WD-40 is a poor lubricant and a lousy gun cleaning solvent. (“WD,” incidentally, means “water displacing.”) While it may have some utility in removing moisture, that’s about where it’s value ends. Aside from being a poor lubricant, it also tends to oxidize and gum in short order, making it a poor choice.
Anyone interested in bore solvents should consider making a gallon of “Ed’s Red.” (C.E. “Ed” Harris was a chemist and technical editor for the NRA’s American Rifleman magazine. He devised a modern equivalent to the old Frankfort Arsenal Nitro-solvent Gun Cleaner No. 18. as detailed on page 352 in Hatcher’s Notebook.) It works exceedingly well for modern, corrosive and black powder cleaning. To wit:
Combine 1 quart of deodorized kerosene, 1 quart Dextron automatic transmission fluid, 1 quart mineral spirits and 1 quart acetone into a suitable container. (A metal can works best. If you choose to use a 1 gallon fuel can, replace the neoprene gasket with one made from cardboard gasket material, purchased at your local auto parts store. Acetone will cause the neoprene gasket to soften and swell.)
That’s it! If you choose to go the extra mile you can add 1 pound of anhydrous lanolin (available by special order at some pharmacies) to the mix and stir well. Ed’s Red is an outstanding cleaning agent, combining polar and nonpolar solvents (mineral spirits, kerosene and acetone) with a lubricant with exceptional stability and antioxidant properties (Dextron ATF) and a polar “grease” (lanolin) for long-term protection. Best of all, it’s cheap and easy to make.
A fine resource on “homebrew” firearms cleaning can be found here.
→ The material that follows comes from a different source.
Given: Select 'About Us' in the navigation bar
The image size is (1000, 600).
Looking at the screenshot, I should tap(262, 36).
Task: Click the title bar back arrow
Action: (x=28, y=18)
For those without the patience to wait for their order of lanolin to arrive, an even simpler and highly effective solvent can be found here. Regards, – Moriarty
JWR Replies: Thanks for your comments. I must add one other warning about the solvent WD-40. It is notorious for deadening primers in ammunition. Keep stored ammunition in sealed cans, separate from solvents and paint cans.